Monday, November 20, 2023

The Songs of Distant Earth

Arthur C. Clarke
Completed 11/19/2023, Reviewed 11/20/2023
3 stars

As loved and prolific as Clarke was, I never found his books to be that amazing.  I often found them a bit tedious with so much time spent on the science and so little effort spent on the characters.  The Fountains of Paradise, one of his Hugo winners, was a yawner.  His other Hugo winner, Rendezvous with Rama, was like Space Odyssey, full of wonder, but lacking character development.  This book is not really full of wonder, but full of interesting science.  It questions why there are so few neutrinos from the Sun striking the Earth and devises a 20% of the speed of light form of propulsion.  There are a lot more characters than usual, and a lot more time with them.  There’s not much development, but at least we get some human interaction.  

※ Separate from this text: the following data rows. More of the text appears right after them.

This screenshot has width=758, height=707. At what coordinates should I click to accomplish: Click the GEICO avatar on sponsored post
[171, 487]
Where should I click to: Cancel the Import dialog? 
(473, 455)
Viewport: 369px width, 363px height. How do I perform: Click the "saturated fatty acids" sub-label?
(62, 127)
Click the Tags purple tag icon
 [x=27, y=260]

Thalassa is a near-utopian colony inhabited by one of the early missions to escape the destruction of Earth from the Sun’s pending nova.  When they landed, they had communication with Earth for a while until a volcanic event destroyed their comm link.  About 700 years later, the spaceship Magellan approaches hoping to find the colony still alive.  The ship carries almost a million people in suspended animation and is one of the last colony ships to leave Earth.  A small delegation comes down to meet with the Lassans and offer to trade technology and art from the last centuries in exchange for millions of tons of ice from the ocean to use as a shield for their ship.  Of course, intermingling occurs between the Lassans and the just over a hundred awakened crew.  A few fall in love with the locals.  A few want to stay rather than continue on to the ship’s original destination, Sagan 2.  Several want to end the mission at Thalassa all together.  This all causes some strife and human drama.

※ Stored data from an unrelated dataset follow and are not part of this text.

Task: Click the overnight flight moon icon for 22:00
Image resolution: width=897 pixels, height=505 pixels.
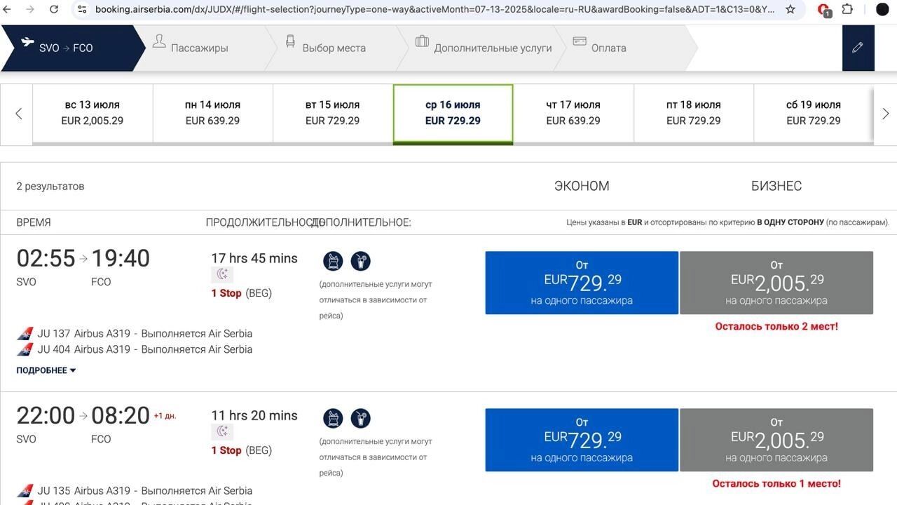Action: click(x=222, y=431)
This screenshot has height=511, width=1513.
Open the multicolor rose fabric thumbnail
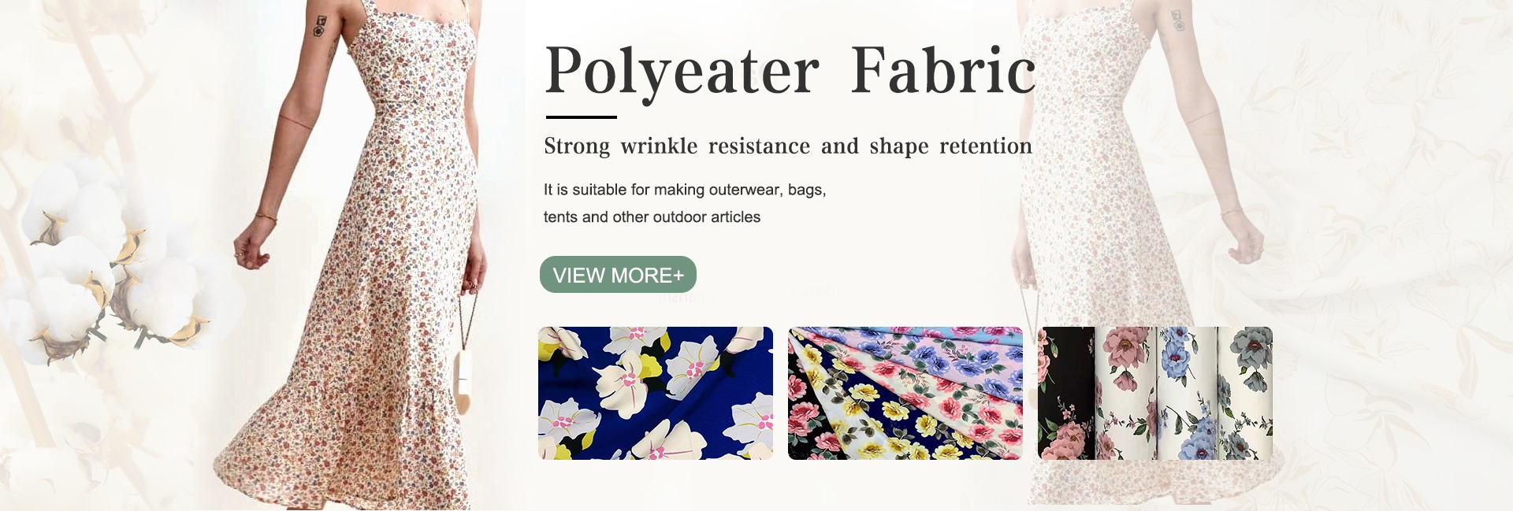click(905, 393)
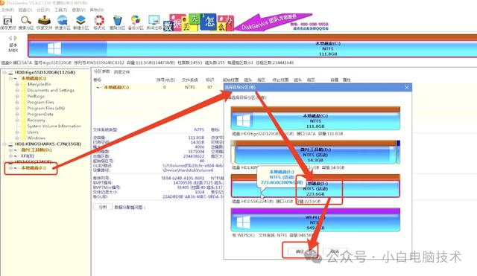
Task: Open the 分区(P) Partition menu
Action: tap(43, 10)
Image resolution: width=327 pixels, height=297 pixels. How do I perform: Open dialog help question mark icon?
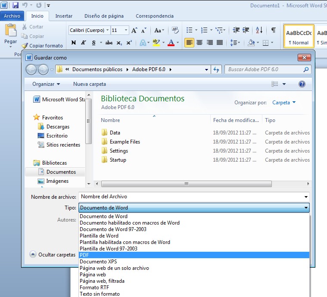(x=302, y=84)
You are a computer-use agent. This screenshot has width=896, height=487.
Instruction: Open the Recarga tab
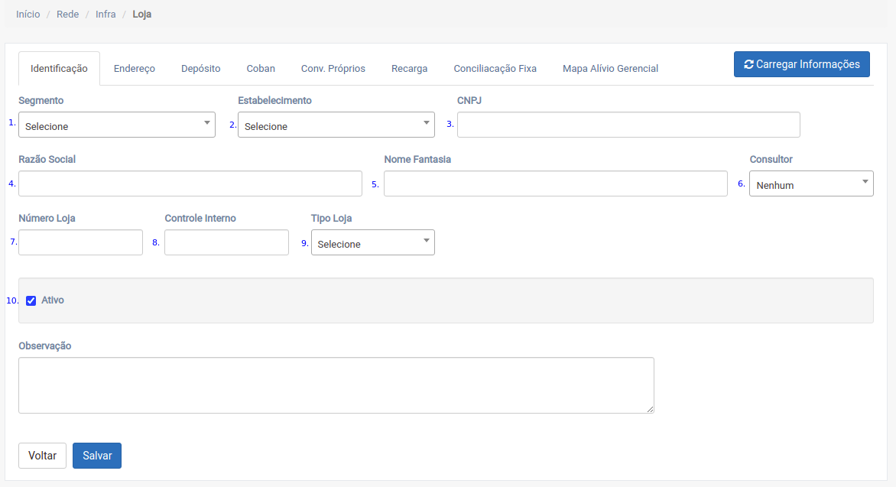point(410,69)
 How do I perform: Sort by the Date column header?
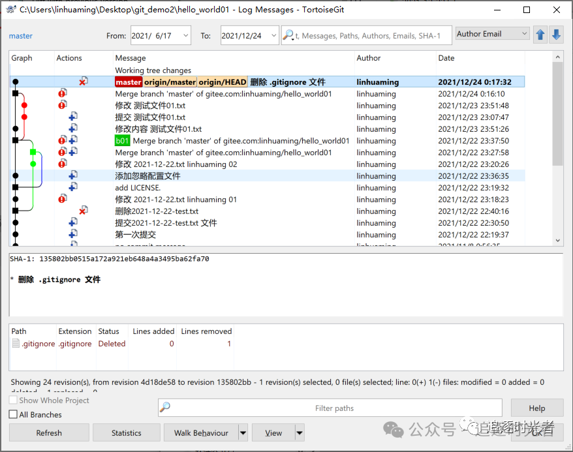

What I enjoyed most about the novel was that human drama.  The characters are rather two-dimensional, but I actually liked them and empathized with them a little.  They had some normal interaction and dialogue, though the emotion was sparse.  One could say it was a little soapy and melodramatic, but I thought it wasn’t too bad.  One thing I didn’t care for with the characters were some of their names.  Some were borrowed from science fiction writers.  Some were a little too close to other fiction, like Mutiny on the Bounty.  Clarke even gives one of the characters who wants to abandon the mission to Sagan 2 the name Fletcher and has him reflect on whether his ancestors came from Pitcairn Island.  The familiarity of the names was just a little too, well, cute.

I also enjoyed the discovery of a possibly sentient sea creature during the Magellan’s stay.  It was a nice little scientific subplot that kept the book interesting.  I found that part more interesting than the vacuum drive Clarke describes.  

Like his other books, I give this three stars out of five.  It’s simply too devoid of feeling.  Even when one of the characters dies, there is little emotional response.  One of the main characters from Thalassan asks her lover from the ship to explain the need for grief.  Just too academic and stoic.  I did like the brief allusion to a bisexual encounter, but again, not much in the way of emotional description.  I’d say I liked this book about as much as Rama.  It was entertaining, but ultimately, I felt hungry for something more substantial.